Chris Thompson wrote:
>Graham, you may wish to experiment with more recent versions of OpenOffice. I’ve
>actually found OpenOffice to be more compatible with some older Word documents than
>Office 2007. I don’t use either product any more, but I keep OpenOffice around for
>opening old documents. Even for Office 2007 users, it’s worth keeping around for
>those times when you have compatibility problems with legacy Office documents.
>
>—
>Chris
>
>
>Graham Rhind wrote:
>>OpenOffice cannot open large documents that even
>
>>older versions of Word has no problems with, and Ability had to admit to me that their
>
>>suite wasn’t as compatible with MS Office as they claimed after I sent them bug after
>
>>diffference after bug after failure.
>>
>>I won’t even be trying this one, I’m
>afraid
>>...
>>
>>Graham
>
Posted by Cassius
Oct 16, 2007 at 07:47 PM
Graham Rhind wrote:
“... but I have large and complicated documents and free or low-priced alternatives to MS Office just can’t manage them. ...”
Graham,
Do you really use`a single Word file for large and complicated documents? From my personal experience and that of some colleagues, I’d be terrified that a corruption in one part of the file would damage the entire document.
-c
Posted by Graham Rhind
Oct 16, 2007 at 08:20 PM
Cassius wrote:
>Graham Rhind wrote:
>”... but I have large and complicated documents and free or
>low-priced alternatives to MS Office just can’t manage them. ...”
>
>Graham,
>
>Do you
>really use`a single Word file for large and complicated documents? From my personal
>experience and that of some colleagues, I’d be terrified that a corruption in one part
>of the file would damage the entire document.
>
>-c
Absolutely. Before I moved it to Whizfolders my second book was in a single Word document - 1100 pages. I admit that at that point Word was straining and slowing significantly, which is why I cut into into chunks and put it into Whizfolders. That Word file could not be opened in any other word processor I ever tried - they fell over due to the size of the document.
I’ve never had a single corrupted Word document, but naturally I have a strict and comprehensive backup routine, so even if I did have I would never lose more than 1 day’s work.
If my Whizfolder’s files now became corrupted I would have exactly the same problem. Again, I rely on my backup for that contingency - but Whizfolders has also proved very stable.
Graham
Posted by Chris Thompson
Oct 17, 2007 at 01:32 AM
Wow! I can’t imagine writing a 1100 page book in Word. For documents of that length, I’d encourage you to investigate tools specifically designed for that kind of job, such as LaTeX, FrameMaker, DocBook, or any of the variety of SGML tools.
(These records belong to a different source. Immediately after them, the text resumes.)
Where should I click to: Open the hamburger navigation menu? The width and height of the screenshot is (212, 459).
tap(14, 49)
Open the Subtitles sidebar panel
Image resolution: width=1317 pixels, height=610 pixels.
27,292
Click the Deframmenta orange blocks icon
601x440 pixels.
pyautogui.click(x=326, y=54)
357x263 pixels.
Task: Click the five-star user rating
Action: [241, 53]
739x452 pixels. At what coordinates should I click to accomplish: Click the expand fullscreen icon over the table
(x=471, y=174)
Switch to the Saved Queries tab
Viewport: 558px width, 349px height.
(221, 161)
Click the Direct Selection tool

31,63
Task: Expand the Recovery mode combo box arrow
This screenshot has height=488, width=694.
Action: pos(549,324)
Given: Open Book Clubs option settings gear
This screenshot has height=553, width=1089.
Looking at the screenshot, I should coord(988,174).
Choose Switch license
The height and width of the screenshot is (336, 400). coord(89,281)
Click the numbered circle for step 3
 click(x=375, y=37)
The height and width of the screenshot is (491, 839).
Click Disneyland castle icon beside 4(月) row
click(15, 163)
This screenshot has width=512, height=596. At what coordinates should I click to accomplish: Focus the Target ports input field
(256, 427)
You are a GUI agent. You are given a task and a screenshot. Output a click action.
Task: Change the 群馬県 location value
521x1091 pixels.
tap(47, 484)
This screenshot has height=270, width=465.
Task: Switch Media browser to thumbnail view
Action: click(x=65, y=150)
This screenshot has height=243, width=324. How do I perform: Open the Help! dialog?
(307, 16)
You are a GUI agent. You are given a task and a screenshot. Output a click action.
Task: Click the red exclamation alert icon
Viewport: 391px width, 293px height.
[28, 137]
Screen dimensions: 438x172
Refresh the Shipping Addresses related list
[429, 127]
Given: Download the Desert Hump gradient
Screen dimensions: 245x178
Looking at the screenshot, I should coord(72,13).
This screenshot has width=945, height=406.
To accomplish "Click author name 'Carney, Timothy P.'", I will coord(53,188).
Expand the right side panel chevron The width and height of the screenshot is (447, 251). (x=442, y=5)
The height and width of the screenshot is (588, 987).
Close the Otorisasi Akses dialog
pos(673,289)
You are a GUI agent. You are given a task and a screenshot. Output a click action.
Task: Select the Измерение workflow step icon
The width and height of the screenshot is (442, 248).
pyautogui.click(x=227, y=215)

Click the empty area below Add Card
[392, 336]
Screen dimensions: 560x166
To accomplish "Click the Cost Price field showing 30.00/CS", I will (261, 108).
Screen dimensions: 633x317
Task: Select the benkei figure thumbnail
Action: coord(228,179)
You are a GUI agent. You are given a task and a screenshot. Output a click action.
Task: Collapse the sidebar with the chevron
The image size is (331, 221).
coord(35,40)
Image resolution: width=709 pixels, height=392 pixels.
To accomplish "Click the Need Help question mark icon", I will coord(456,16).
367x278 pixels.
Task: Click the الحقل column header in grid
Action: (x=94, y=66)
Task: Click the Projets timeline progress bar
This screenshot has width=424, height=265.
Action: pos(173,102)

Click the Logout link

Not just for speed and usability reasons, but also because long documents tend to have advanced needs (e.g. multiple tables of contents, a main table of contents and then tables of contents by chapter, multiple appendices, heavy cross-referencing, cross-referencing between footnotes, etc.), and in my experience Word tends not to be reliable when using those features in combination, even for documents in the 30-50 page range. Most of the long document-oriented tools tend to be bulletproof in comparison. There’s something to be said for consistently reliable, less aggravating tools.
—Chris
Graham Rhind wrote:
>Absolutely. Before I moved it to Whizfolders my second book was in
>a single Word document - 1100 pages. I admit that at that point Word was straining and
>slowing significantly, which is why I cut into into chunks and put it into
>Whizfolders. That Word file could not be opened in any other word processor I ever
>tried - they fell over due to the size of the document.